There are many pitfalls in homeownership, especially when it comes to keeping the structure in good condition. Protecting your home from the elements is an ongoing battle that can consume a great deal of your time and money, so it pays to be aware of potential problems to help minimise the risks or at least identify them early in order to find a solution as quickly and efficiently as possible.
Because damp problems have a variety of causes and symptoms, there's a lot of confusion surrounding the subject. This often leads to misdiagnosis, which then means that the wrong treatment is applied. As well as the fact that you will have wasted money on a pointless procedure, the original problem will still remain.
Dry rot is just one problem that can cause serious structural damage to your home and is frequently mistaken for other types of damp-related issue.
The following guide is to help you to identify the problem and apply the right treatment.
To start with, the name is misleading: dry rot isn't exactly dry! Timbers have to have at least 20% moisture (usually much more, between 30-50%) for dry rot fungus to survive and thrive. More recently the name brown rot has been used, though most people don't use this.
The original name comes from a misunderstanding relating to the timber of ships and boats that had been taken out of water for repair. As the wet timber began to dry out it lost the structural integrity provided by constantly being in the water and it began to crumble, leading to the belief that it had rotted after becoming dry, when in fact it had probably been rotten for some considerable time.
Although dry rot needs a source of moisture, it can spread far beyond this, right through the structural timbers of a building, which is where it differs from wet rot (which requires complete saturation of the wood to survive). The process of decay creates small amounts of moisture but the fungi will spread quickly in pre-existing damp conditions.
Though not as common as wet rot, the effects are more severe and damaging.
The problem is caused by a type of wood-destroying fungus called Serpula lacrymans. The microscopic spores appear as a fine, orange dust, and when they find the right amount of moisture they begin to sprout white strands called hyphae which mass together to form mycelium which grows through the wood, finding its way along the grain. The next stage is when the 'fruiting bodies' of the fungi grow out of the rotten wood, which is usually distinguished by its deep rust colour with white fringes and sometimes forms a cluster of mushrooms.
Dry rot fungus feeds on the cellulose within the timber that gives it structure and strength. The fungus breaks down the cellulose as it moves through the wood, leaving it dry and brittle. In severe cases, you will be able to dig your fingers into the spongy timber and it will crumble to dust. This makes it extremely hazardous when structural timbers are affected.
This fungal decay can attack any timber (though some tree species are more resistant) given the right conditions of elevated moisture content, such is in houses suffering from excessive condensation that has soaked through porous materials. Floorboards, joists, panels – any wood that is exposed to damp and humid conditions can be a target for this species of fungi.
A combination of poor ventilation and excess humidity can create exactly the right conditions for the fungal spores to grow. Any place that has a damp problem, whether it's rising damp, penetrating damp, excess condensation, leaking pipes or leaking roofs, they all provide sufficient moisture for dry rot to thrive and cause damage to timbers.

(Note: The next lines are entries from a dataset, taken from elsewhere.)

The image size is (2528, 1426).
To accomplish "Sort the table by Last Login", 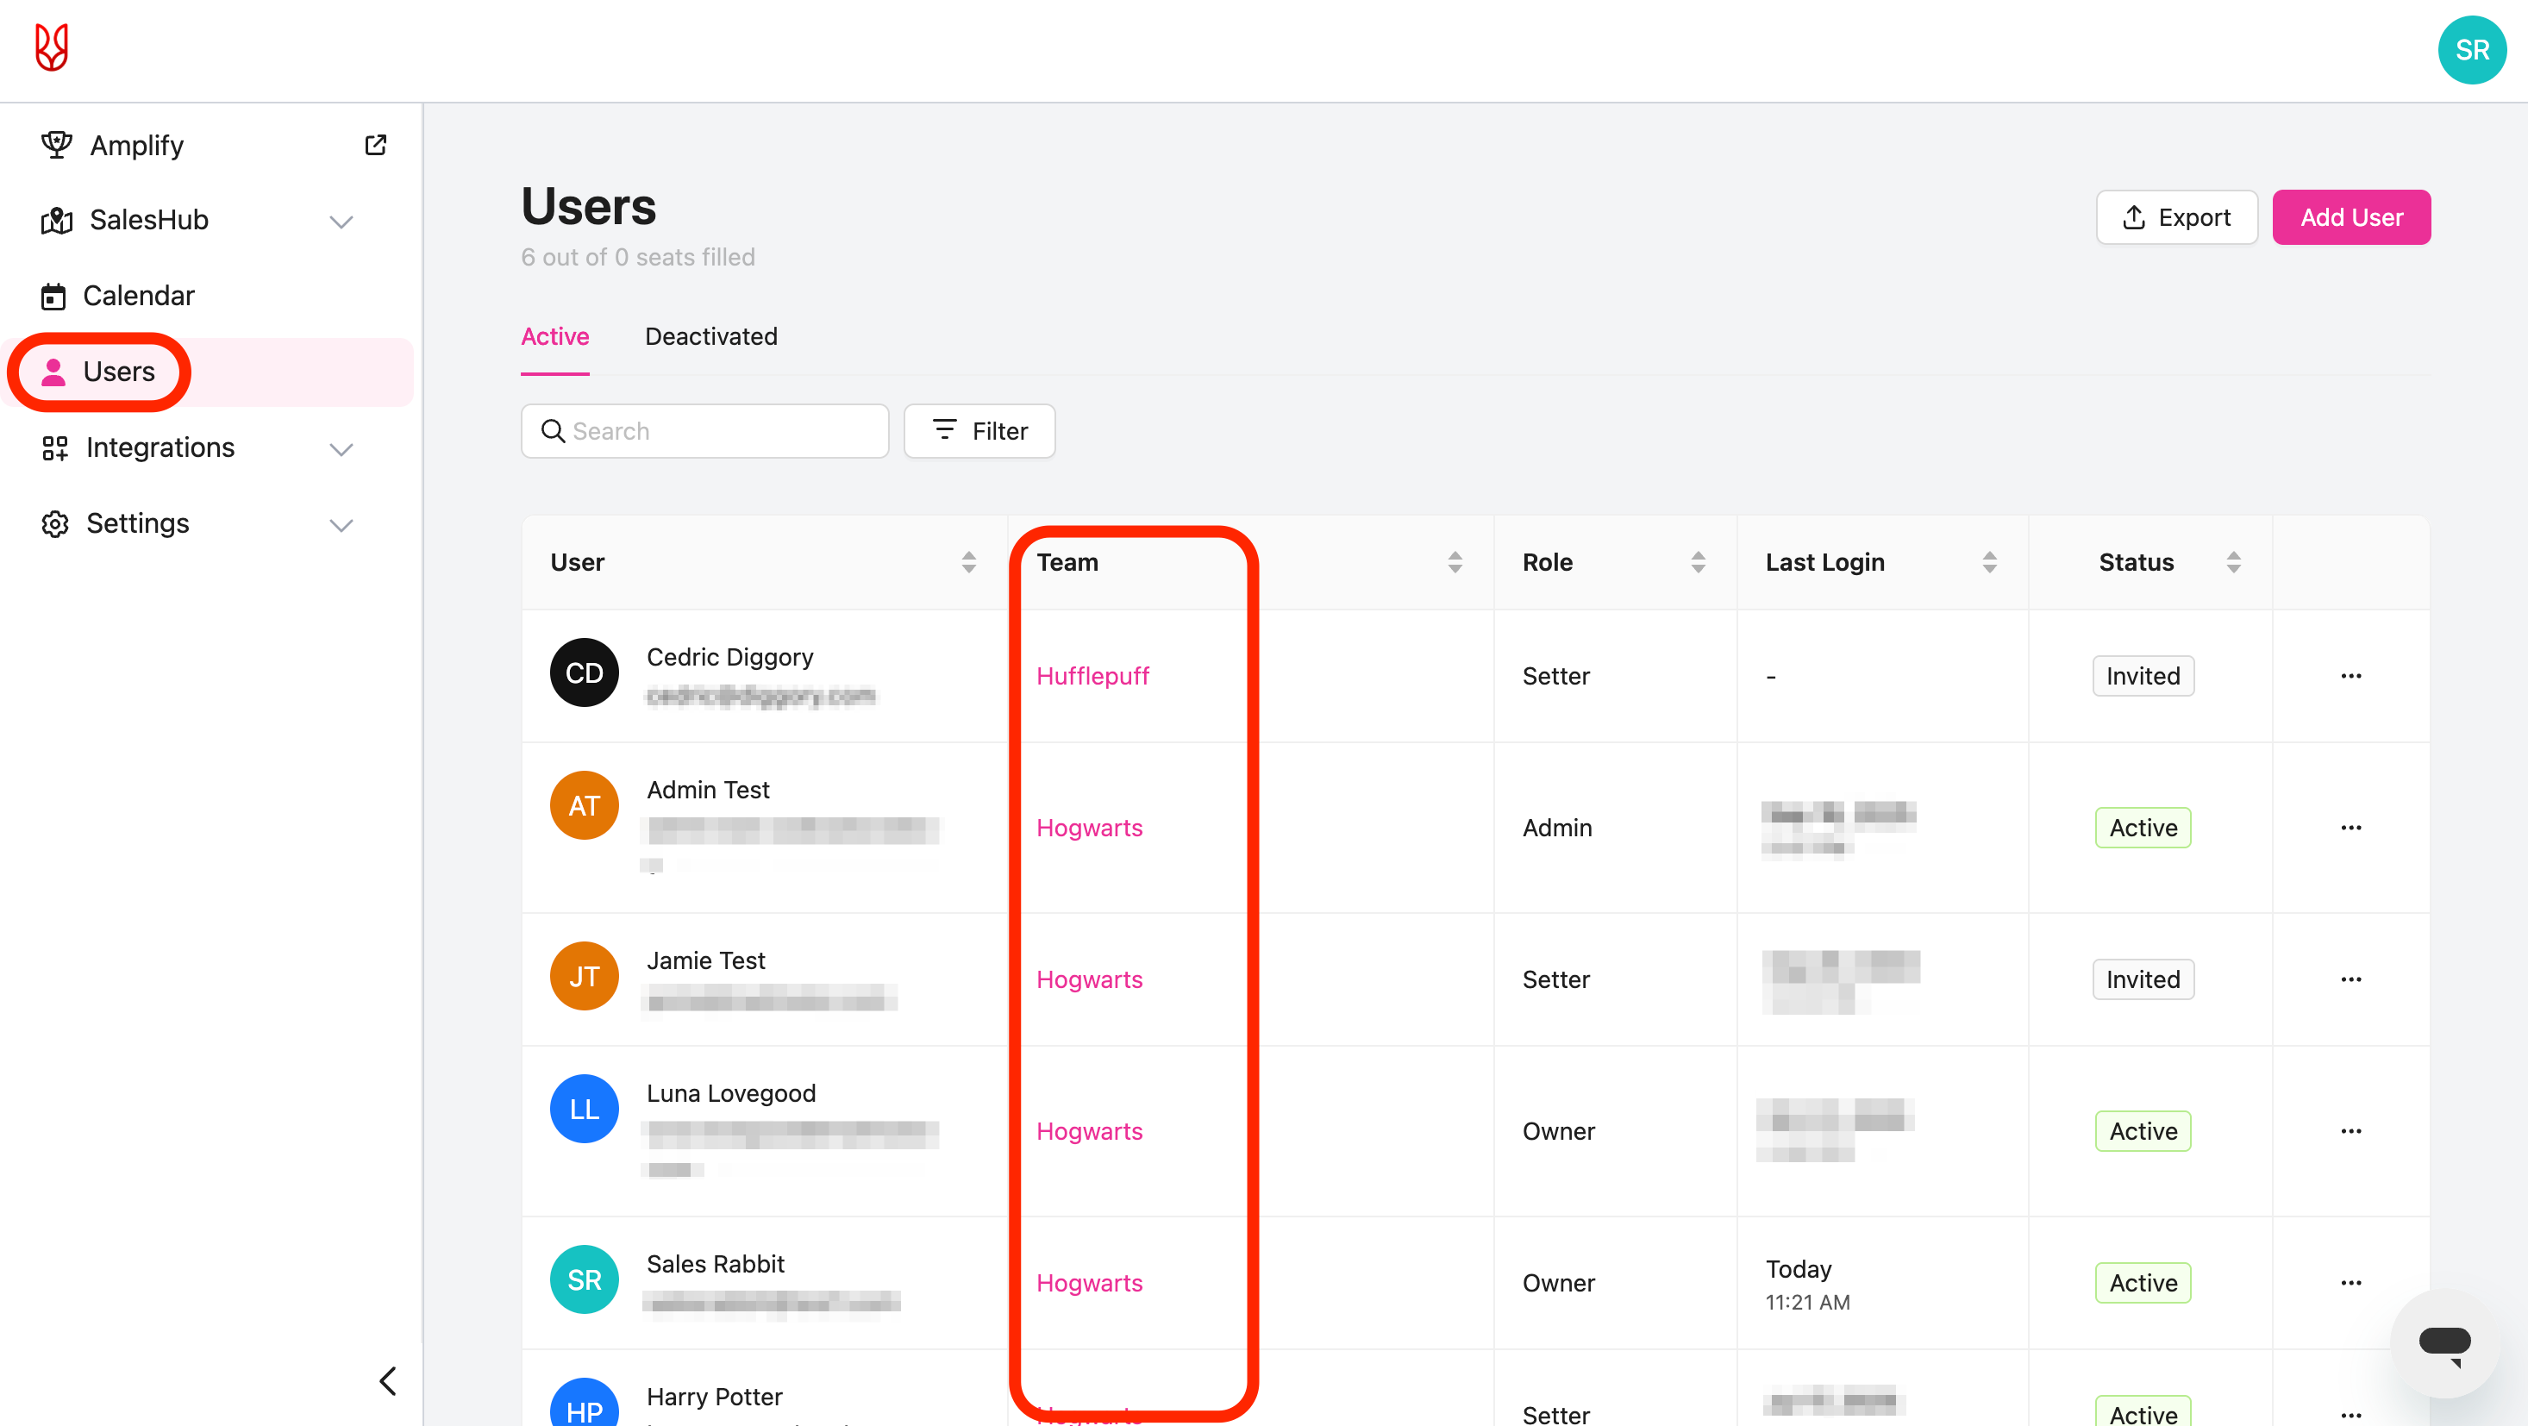I will coord(1989,562).
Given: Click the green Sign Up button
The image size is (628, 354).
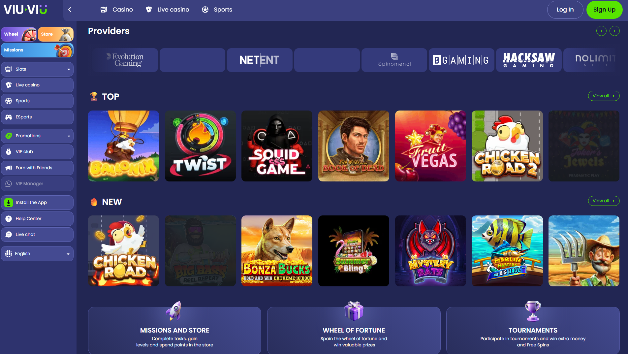Looking at the screenshot, I should pos(604,10).
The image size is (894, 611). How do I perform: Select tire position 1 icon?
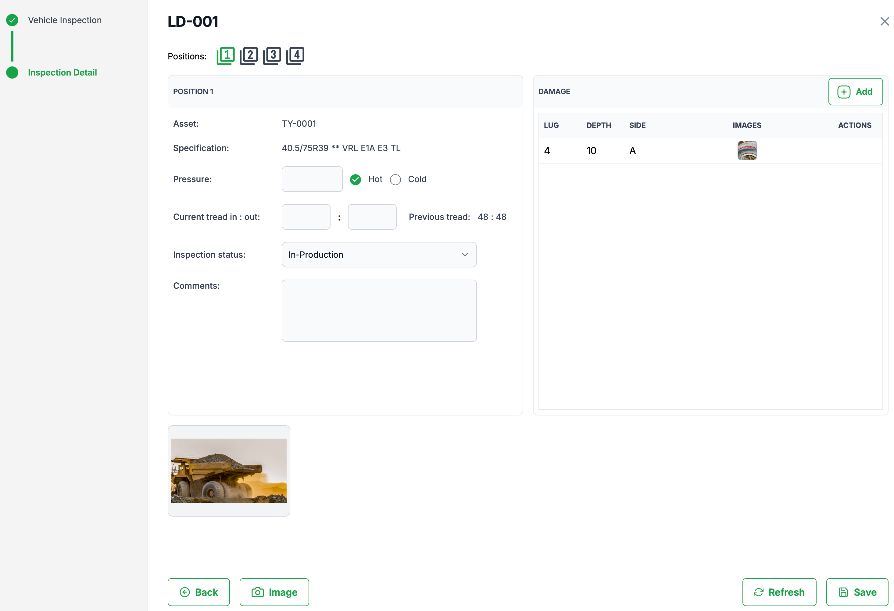226,56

The spores of brown rot fungus are able to pass through porous surfaces of brickwork, masonry, plaster or mortar, which makes it difficult to stop once it finds the right environmental conditions.

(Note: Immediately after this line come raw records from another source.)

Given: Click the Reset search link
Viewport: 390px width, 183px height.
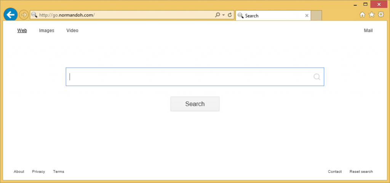Looking at the screenshot, I should 361,172.
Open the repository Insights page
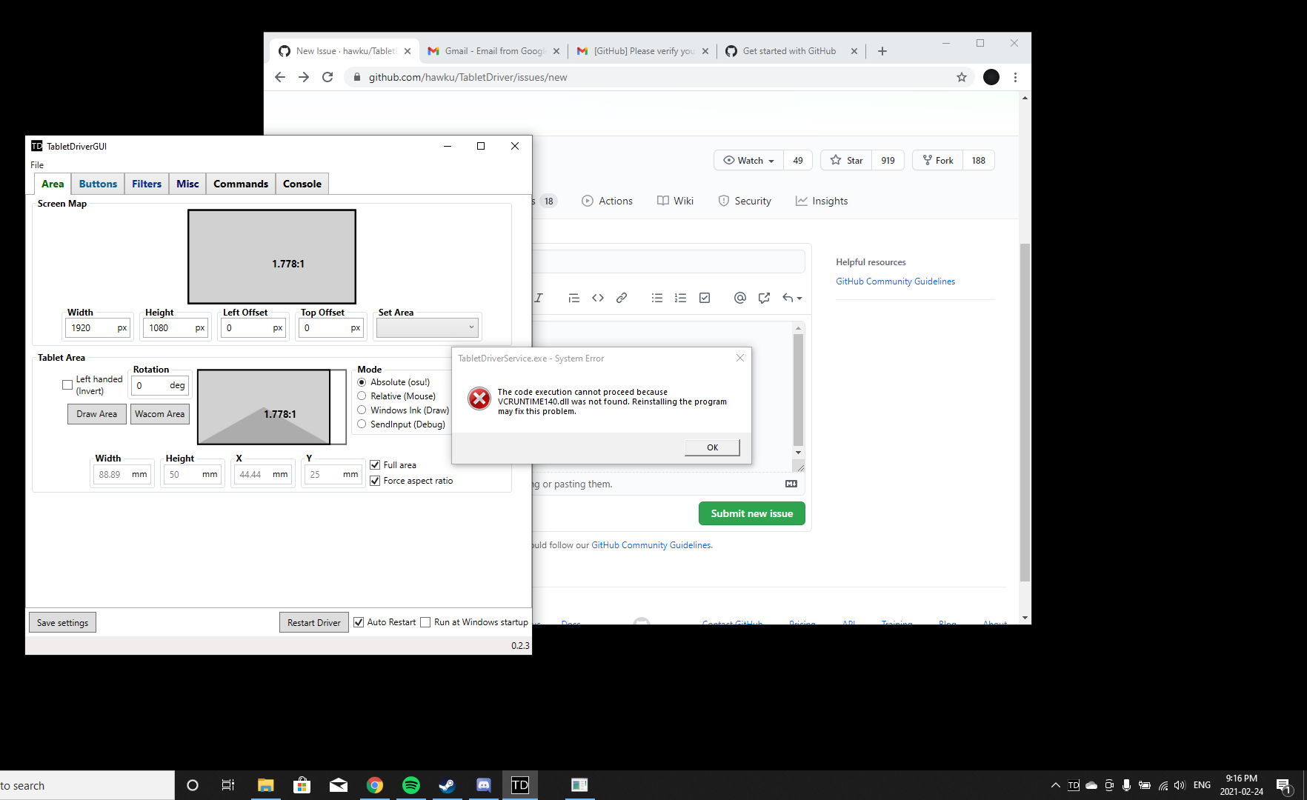 (x=821, y=201)
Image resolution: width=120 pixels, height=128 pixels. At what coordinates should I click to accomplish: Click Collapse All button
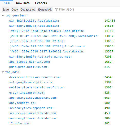(28, 10)
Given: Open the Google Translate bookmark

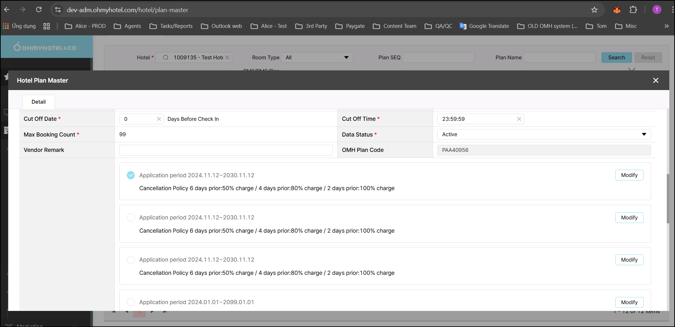Looking at the screenshot, I should (484, 26).
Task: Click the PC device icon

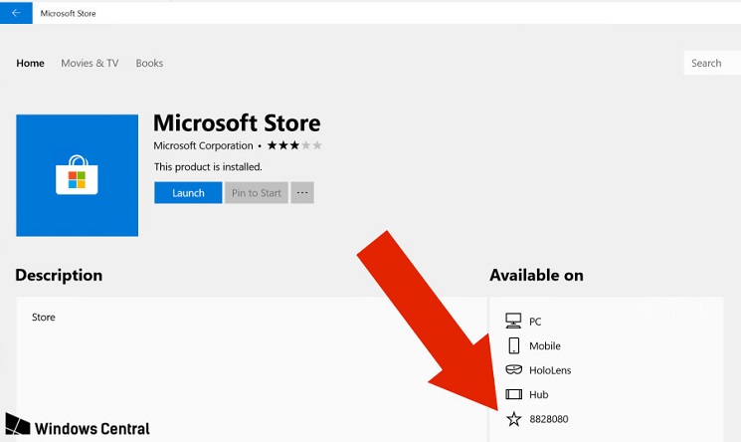Action: (x=513, y=322)
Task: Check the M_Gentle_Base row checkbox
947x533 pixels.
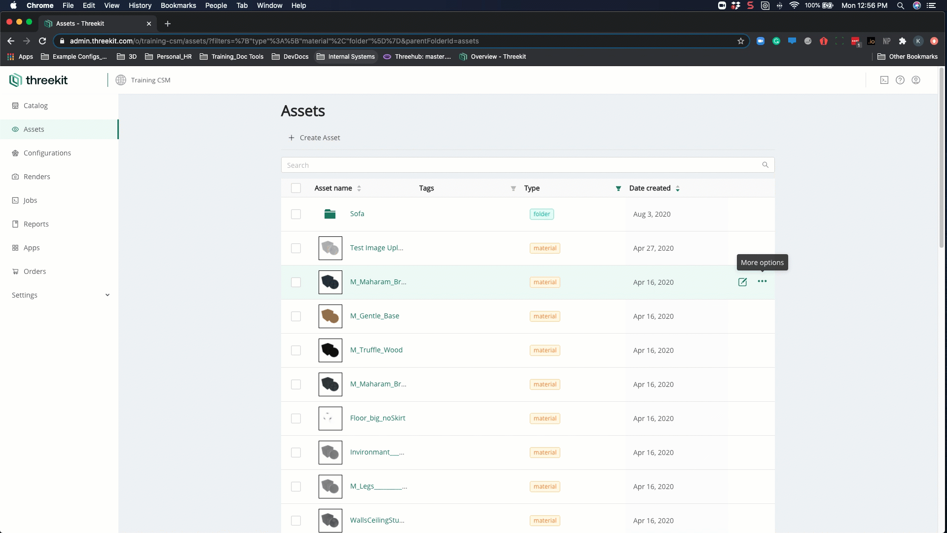Action: (296, 316)
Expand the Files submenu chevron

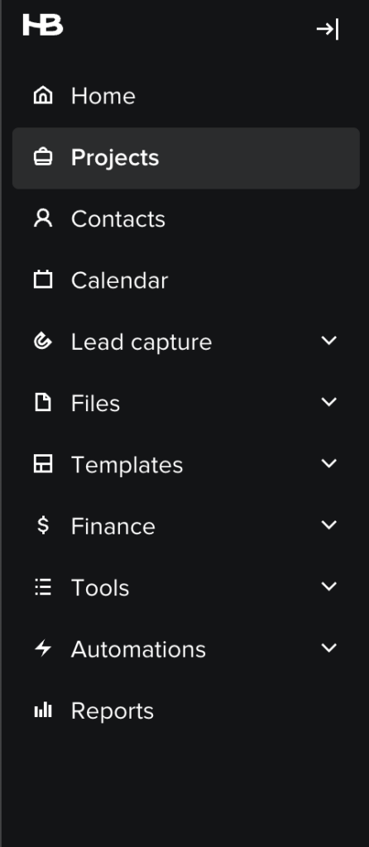(x=328, y=402)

You may notice the orange-brown spore dust on timbers and a musty smell. You might also spot grey or white hyphae strands on the infected wood, deep cracks along the grain, or patches of decayed wood that is brittle or spongy to the touch. There could also be mushroom-like fungal growths on the infected timbers.
To make matters worse, woodworm prefers timber with a higher moisture content, which could add to your problems.
Before any dry rot treatment can take place, the cause of the excess moisture needs to be discovered and addressed, as there is little point in treating the symptoms if the cause is still present! Any repairs need to be made before dry rot treatment takes place.
Secondly, you need to know whether this is dry rot or wet rot. As mentioned above, dry rot extends much further into the home as it requires a lower moisture content for the fungal growth to survive.
There are various types of treatment for dry rot, some of which you can possibly tackle by yourself. Cleaning the infected area is essential, removing the mycelium growth, fruiting bodies and spores using a fungicide.
The problem is that it can be hard to locate all the decayed timbers as they are hidden beneath walls in the structure of the building. A professional dry rot expert will be able to advise you as to which bits of timber can be saved and which should be replaced (usually beams, floorboards and joists).
There is a chance that existing plasterwork and even masonry or brickwork may have to be stripped back to reach the affected timbers, but this would only happen in extreme cases.
Pre-treated timber will be used to replace the parts that have decayed beyond repair, and fungicide and wood preservatives will be applied to sound timber and masonry to discourage any more growth.
Though some people do apply treatment themselves, it can be a big task and is probably best left to the experts. It is best caught in the early stages where it can be stopped before it spreads and causes structural damage. If you suspect you have dry rot in your home then you would be advised to seek advice without delay to save you from further expense and inconvenience in the future.